Stored Query Service

Pavel Klinov Aug 14, 2020

Stardog is a very extensible platform and the SERVICE keyword in SPARQL is one of its main extension points. It was originally introduced for SPARQL Federation, i.e. querying remote SPARQL endpoints on the Web, but at Stardog we recognised a long time ago that SERVICE could be used far beyond that. For us and our customers, it is a general mechanism for incorporating all sorts of computation within SPARQL queries, for example, we have been using it for full-text search and Machine Learning. Most recently we employed it to invoke stored queries from inside other SPARQL queries, i.e. like (parameterised) views. As we see shortly, this feature boosts modularity, compositionality, and opens a range of exciting possibilities for the future.

Stored queries as reusable building blocks

Stored queries have been supported by Stardog and extensively used for quite some time. Many queries tend to be executed often and it’s handy to call them by name rather than compose the query string each time. Also, once a query is added, the Stardog server takes care of it, e.g. it’s durably stored in the system catalogue, replicated in the cluster, etc., all that is left is to call it by name. That is pretty great by itself i.e. queries have become sharable building blocks for users to build applications.

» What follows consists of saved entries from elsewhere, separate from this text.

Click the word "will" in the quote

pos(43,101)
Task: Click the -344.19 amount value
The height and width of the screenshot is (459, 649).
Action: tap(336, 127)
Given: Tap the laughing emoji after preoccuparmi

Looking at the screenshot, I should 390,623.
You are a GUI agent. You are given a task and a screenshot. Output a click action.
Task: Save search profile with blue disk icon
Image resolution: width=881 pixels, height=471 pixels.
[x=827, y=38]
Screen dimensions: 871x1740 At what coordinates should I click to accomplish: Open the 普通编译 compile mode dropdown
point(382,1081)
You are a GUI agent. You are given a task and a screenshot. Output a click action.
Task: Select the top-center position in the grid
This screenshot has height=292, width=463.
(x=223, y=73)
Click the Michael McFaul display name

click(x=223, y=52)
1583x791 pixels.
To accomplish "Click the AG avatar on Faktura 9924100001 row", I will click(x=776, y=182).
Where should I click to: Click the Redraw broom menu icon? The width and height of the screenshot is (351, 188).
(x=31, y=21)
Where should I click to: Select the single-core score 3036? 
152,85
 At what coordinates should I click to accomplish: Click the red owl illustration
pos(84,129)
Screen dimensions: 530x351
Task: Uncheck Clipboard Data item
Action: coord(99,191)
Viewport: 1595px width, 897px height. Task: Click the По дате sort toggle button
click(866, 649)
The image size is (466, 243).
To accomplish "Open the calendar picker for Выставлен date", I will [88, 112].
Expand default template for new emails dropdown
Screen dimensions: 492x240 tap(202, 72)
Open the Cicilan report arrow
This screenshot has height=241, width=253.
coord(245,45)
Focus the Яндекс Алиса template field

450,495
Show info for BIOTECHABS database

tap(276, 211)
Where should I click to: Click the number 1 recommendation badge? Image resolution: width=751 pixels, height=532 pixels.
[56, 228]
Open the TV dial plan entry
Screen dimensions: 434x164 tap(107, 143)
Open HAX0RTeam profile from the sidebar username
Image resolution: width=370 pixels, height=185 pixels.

However, one critical feature of building blocks in any context is reusability. Prior to Stardog 7.3.2 reusability of stored queries has been limited. They could be reused as independent queries but not within a larger query. Many customer queries we have seen over the years share common parts which would be ideal candidates for storing. Consider the following query from the BSBM Business Intelligence benchmark:

Select ?product (xsd:float(?monthCount)/?monthBeforeCount As ?ratio)
{
  { Select ?product (count(?review) As ?monthCount)
    {
      ?review bsbm:reviewFor ?product .
      ?review dc:date ?date .
      Filter(?date >= "2008-04-16"^^xsd:date && ?date < "2008-05-14"^^xsd:date)
    }
    Group By ?product
  }  {
    Select ?product (count(?review) As ?monthBeforeCount)
    {
      ?review bsbm:reviewFor ?product .
      ?review dc:date ?date .
      Filter(?date >= "2008-03-19"^^xsd:date && ?date < "2008-04-16"^^xsd:date)
    }
    Group By ?product
    Having (count(?review) > 0)
  }
}
Order By desc(xsd:float(?monthCount) / ?monthBeforeCount) ?product
Limit 10

Looks pretty complex, doesn’t it? But if you zoom in, you will see that it’s basically just one subquery repeated twice, with different date constants. This query simply retrieves products with the largest increase of interest (ratio of review counts) from one month to the next. The repeated part returns the number of reviews per product for a range of dates. It would be great to store that query once but invoke twice with different date ranges!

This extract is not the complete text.